Joan Griffin is a full time artist hand weaving tapestries for exhibitions and commissions; her work has been shown in numerous juried exhibitions throughout the country and internationally. She also offers classes in tapestry weaving in her studio. Joan has a MFA in Textile Design from Antioch University,Ohio and a BS in Art Education from State University College at Buffalo, NY. She has taught at numerous art centers and colleges as well as privately and has also managed several galleries. After undergraduate school, Joan began her artistic career as a watercolor painter. Watercolor had been my medium of choice until the 1980’s when I discovered tapestry and found the texture and the possibilities of the colors irresistible. I live in Virginia but take inspiration from nature in every form no matter where I travel.

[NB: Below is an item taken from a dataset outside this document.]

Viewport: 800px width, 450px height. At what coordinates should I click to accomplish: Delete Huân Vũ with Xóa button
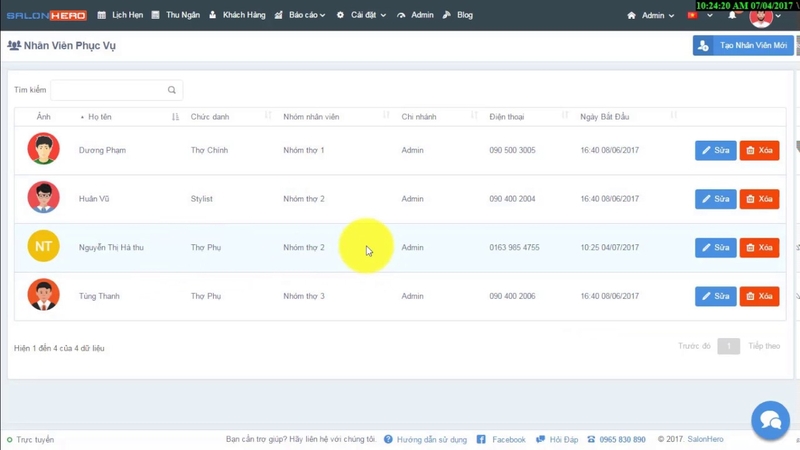(x=759, y=199)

The land is the primary influence on my design concepts; just as nature slowly evolves to reveal many forms, so do tapestries. I love taking a detailed element of a natural landscape and translating it into my own imagery. As the tapestry slowly develops, I regard the subtle variations until the color choice is just right. The relationship between color and form is the most important consideration, with combinations of fine wool, silk and metallic yarns used because of the different way that they react to light. This interaction is an integral part of the surface.

I expect the viewer to decide their own interpretation..
Hand weaving a tapestry is a contemplative process; a definite contrast to life in the 21st century. Within a tapestry, the design is part of the cloth. It cannot be separated. Each design element is placed by hand and it gradually reveals the image once the tapestry is completed. I am influenced by both color but the message from the landscape even if it eventually becomes abstract. I want the message of the landscape to reveal many forms.

Participating in the Art In Embassies program has been a rewarding experience. When I had a tapestry in the dining room of the US embassy in Managua, Nicaragua it was hanging between Jefferson and Washington. It couldn’t have been in better company!